■ **Passage given**
☆ ☆ ☆

Research laboratory Huntingdon Life Sciences will finally be able to file its long-awaited accounts at Companies House after the government put forward legislation to protect the identity of its auditors.

The company law reform bill clause that proposes to identify the senior audit partner in an audit report was amended to allow some companies to hide the identity of the audit firm involved altogether.

The clause now states that the auditor’s name need not be given, to do so ‘would create or be likely to create a serious risk that the auditor, the senior statutory auditor or any other person would be subject to violence or intimidation’.

The inclusion in the bill of this exception is a direct result of the problems that Huntingdon has faced because of protest action over animal testing. It has yet to file its 2003 and 2004 accounts at Companies House after Big Four firm Deloitte abandoned it as a client more than two years ago.

Deloitte stepped down from its position after an intense two-week protest campaign by animal rights groups Stop Huntingdon Animal Cruelty (SHAC) and the Animal Liberation Front. The campaign targeted Huntingdon’s directors and offices across the UK, and caused criminal damage.

After its success in forcing Deloitte to withdraw, SHAC warned that any other auditor involved with Huntingdon would also face protest action.

Since Deloitte’s withdrawal, successive trade and industry secretaries have granted extensions to the deadline for Huntingdon to file its accounts – a situation that is likely to be sustained until the company law reform bill becomes law, which will probably happen in the spring of 2007.

It is still uncertain whether the legislation will persuade an auditor to take on the company as a client. Much of what SHAC learns about Huntingdon’s suppliers and customers comes from inside information, and some fear that identifying the company’s auditor may not prove a tough task for activists.

☆ ☆ ☆

■ **Information shown**
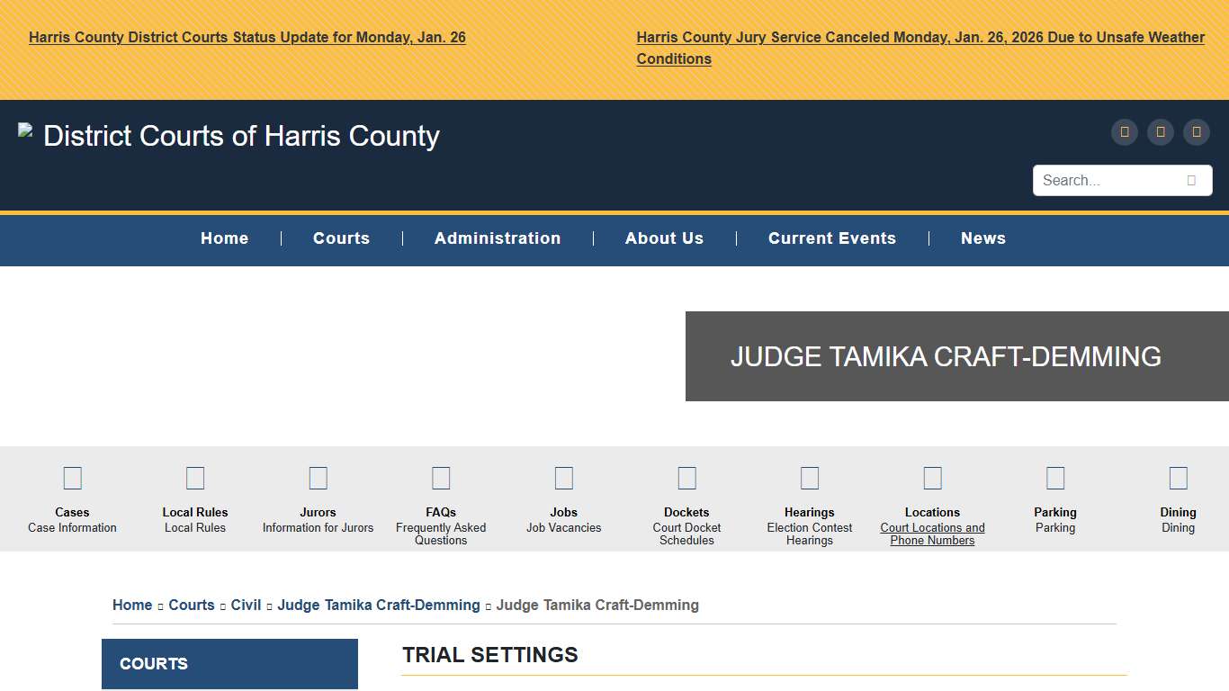Open the Jury Service Canceled notice link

☆ ☆ ☆

■ **What to work on**
1. Using the Huntingdon article, answer these questions:
(a) Which Big Four firm abandoned Huntingdon as a client?
(b) For which years has Huntingdon yet to file its accounts at Companies House?
(c) When will the company law reform bill probably become law?
2. Write out everything in the Huntingdon article from "The clause now" down to "two years ago.", word for word.

■ **Task solutions**
1.
(a) Deloitte
(b) 2003 and 2004
(c) In the spring of 2007

2.
The clause now states that the auditor’s name need not be given, to do so ‘would create or be likely to create a serious risk that the auditor, the senior statutory auditor or any other person would be subject to violence or intimidation’.

The inclusion in the bill of this exception is a direct result of the problems that Huntingdon has faced because of protest action over animal testing. It has yet to file its 2003 and 2004 accounts at Companies House after Big Four firm Deloitte abandoned it as a client more than two years ago.